Perlez wrote that during a recent visit to Beijing, Turkish president Recep Tayyip Erdogan "was largely silent" on the incarceration and forced assimilation of Muslims in Xinjiang, which she called "an about-face from a decade ago."
According to Perlez, China, "backed by its diplomatic and economic might … has largely succeeded in quashing criticism."
Perlez noted that China helped Turkey to secure a $3.6 billion loan last year, and that the prime minister of New Zealand – which sells much of its main exports to China – said that she brought up Xinjiang "privately" with Chinese president Xi Jinping when she visited Beijing.
The Times' Beijing bureau chief wrote that three EU diplomats visited Urumqi, the capital of Xinjiang this year, during which "at one camp, the class sang the Communist Party anthem. As they did, one Uighur man caught the eye of a diplomat and held up his wrists as if clamped together by handcuffs."
During the Sept. 24 panel on the human rights crisis in Xinjiang, Sullivan stated that "China has hosted Potemkin tours in a failed attempt to prove … that its actions are undertaken in a humane manner."

(Records about locating elements on screens)
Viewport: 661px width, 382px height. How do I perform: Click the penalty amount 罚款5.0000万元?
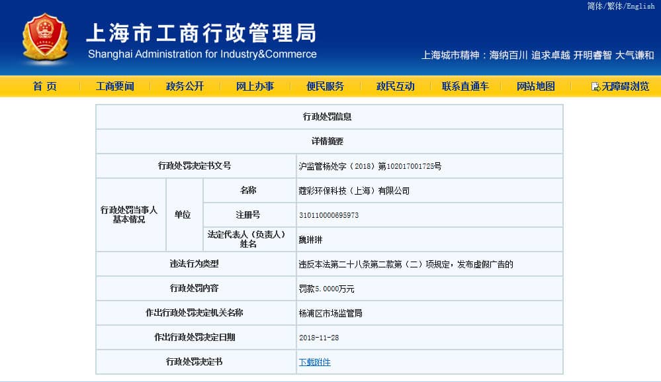point(326,289)
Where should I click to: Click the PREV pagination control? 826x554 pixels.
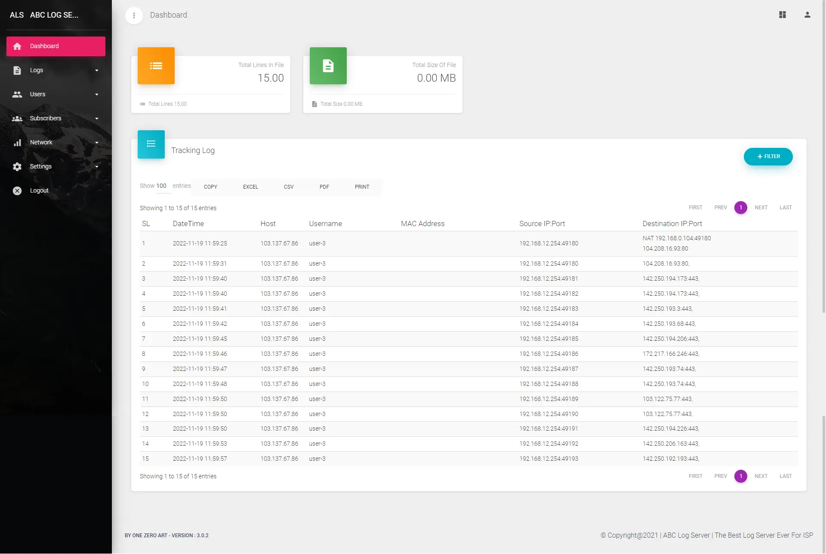721,208
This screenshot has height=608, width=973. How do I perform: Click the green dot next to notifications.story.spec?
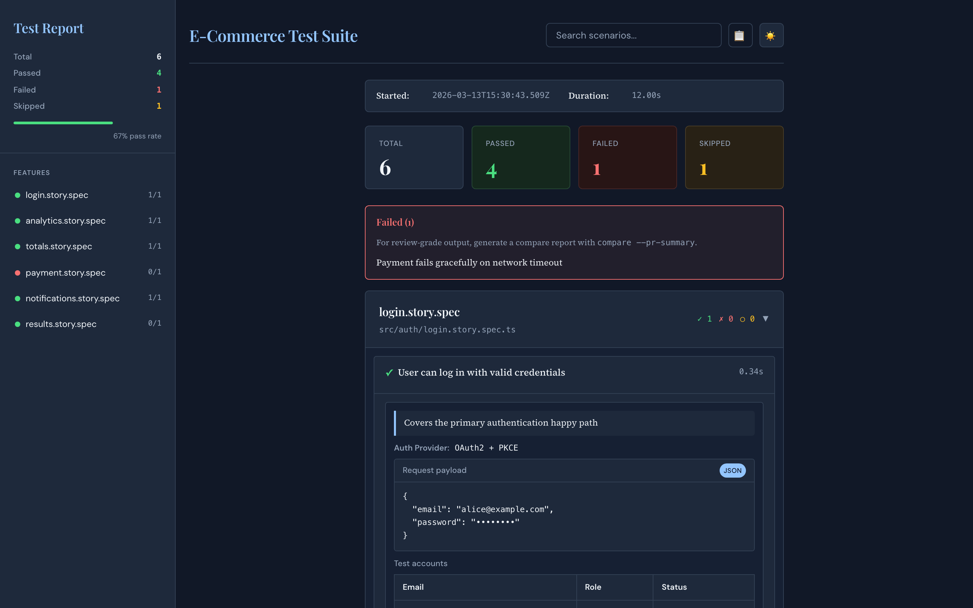(x=18, y=298)
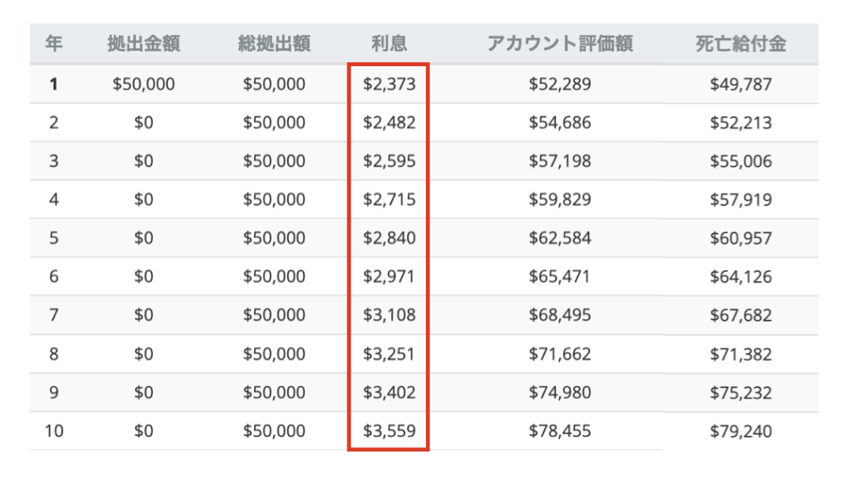
Task: Select the $71,382 death benefit cell
Action: point(740,354)

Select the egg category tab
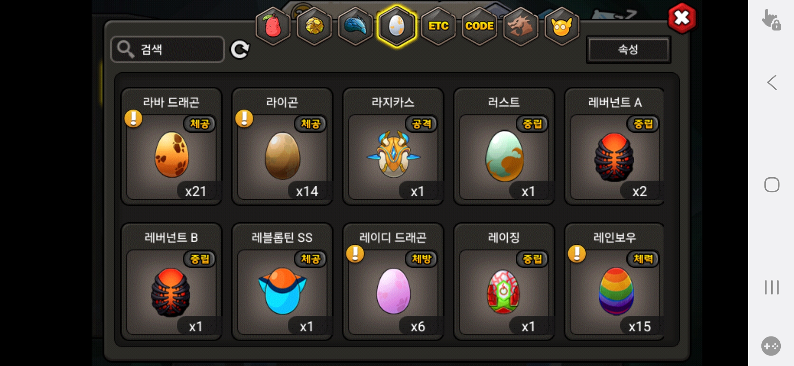coord(397,26)
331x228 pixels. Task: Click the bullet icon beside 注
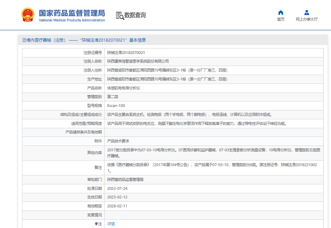(x=96, y=224)
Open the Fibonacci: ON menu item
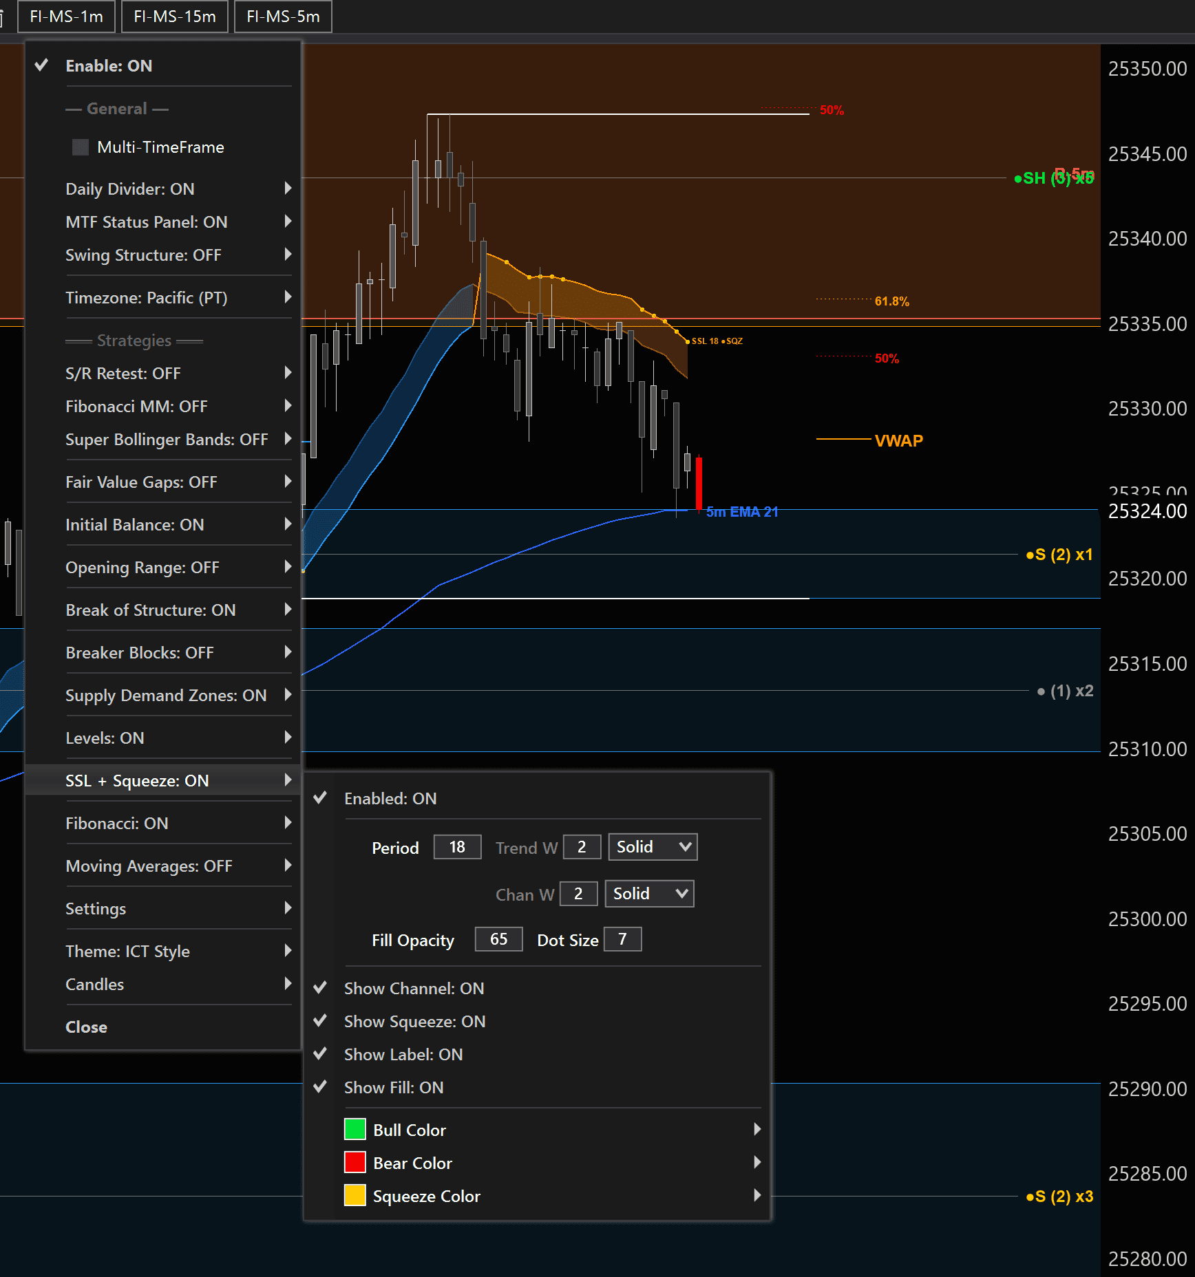 coord(117,824)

▶ _Tasks to perform_
1) Decide whether each statement below agrees with the Xinjiang passage, answering yes or no and quoting the words of the passage that settle it: (a) China helped Turkey secure a $3.6 billion loan. (b) Five EU diplomats visited Urumqi. (c) The Sept. 24 panel dealt with the human rights crisis in Xinjiang.
2) Quote everything in the Xinjiang passage from "Perlez wrote that" down to "she visited Beijing.".
3) Write a continuation of the Xinjiang passage, picking up after its last sentence.

▶ _Results for the exercise_
1)
(a) Yes: "China helped Turkey to secure a $3.6 billion loan last year"
(b) No: "three EU diplomats visited Urumqi"
(c) Yes: "During the Sept. 24 panel on the human rights crisis in Xinjiang"

2)
Perlez wrote that during a recent visit to Beijing, Turkish president Recep Tayyip Erdogan "was largely silent" on the incarceration and forced assimilation of Muslims in Xinjiang, which she called "an about-face from a decade ago."
According to Perlez, China, "backed by its diplomatic and economic might … has largely succeeded in quashing criticism."
Perlez noted that China helped Turkey to secure a $3.6 billion loan last year, and that the prime minister of New Zealand – which sells much of its main exports to China – said that she brought up Xinjiang "privately" with Chinese president Xi Jinping when she visited Beijing.

3)
"If there were nothing to hide, diplomats and independent investigators would be allowed to travel freely throughout Xinjiang, and for that matter, Tibet. We must ask ourselves: what is the Chinese Communist Party afraid of? What are they trying to hide?"
Sullivan concluded, saying, "I would like to take the opportunity to commend those who have already joined us in standing up for the rights of the more than one million members of ethnic and religious minority groups the Chinese government is abusing. We invite others to join the international effort to demand and compel an immediate end to China's horrific campaign of repression."